It is fitting that we celebrate today the Feast of the Baptism of Our Lord soon after His Birthday, even though many years intervened between the two. Our focus changes from the Christmas child Jesus to the adult Jesus, and a new beginning. Up to now few people knew who he was. At His baptism, many people came to know His identity.
Jesus is God’s gift to us. He didn’t come, as some think, to stay the anger of a vengeful God; he came because God loves us. God was with Him, as the voice from heaven at His baptism said. He brought it about that God is also with us. Through our Baptism we receive the spirit of adoption which makes us children of God, a second birth that’s an ongoing transformation of our first. Our baptism incorporated us, in a special way, into Jesus.

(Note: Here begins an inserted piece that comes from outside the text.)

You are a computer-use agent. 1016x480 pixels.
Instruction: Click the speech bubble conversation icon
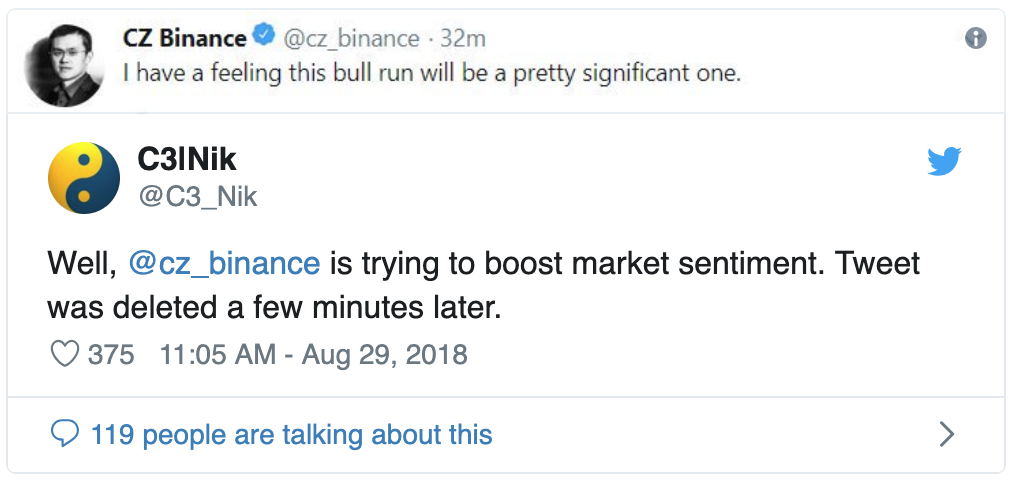[65, 434]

Is our baptism real to us, alive and dynamic – or is it something we take for granted?
St Louis IX King of France from 1226 to 1270, on several occasions spoke of the importance of the anniversary of his baptism rather than of his birth or coronation as king. Baptism, he said, was the beginning of a life that would continue in everlasting glory.
Has our baptism brought a realisation that we have the potential for transformation? Such a transformation means conversion. And conversion means a new vision. And a new vision of what is possible in Jesus begets mission.
And mission means a search for Jesus’ values, a perhaps painful awareness of the gap between our proclaimed values and our lived values.
The waters of baptism don’t save automatically. At our baptism we are given the grace to respond to Jesus’ invitation to follow him throughout our lives.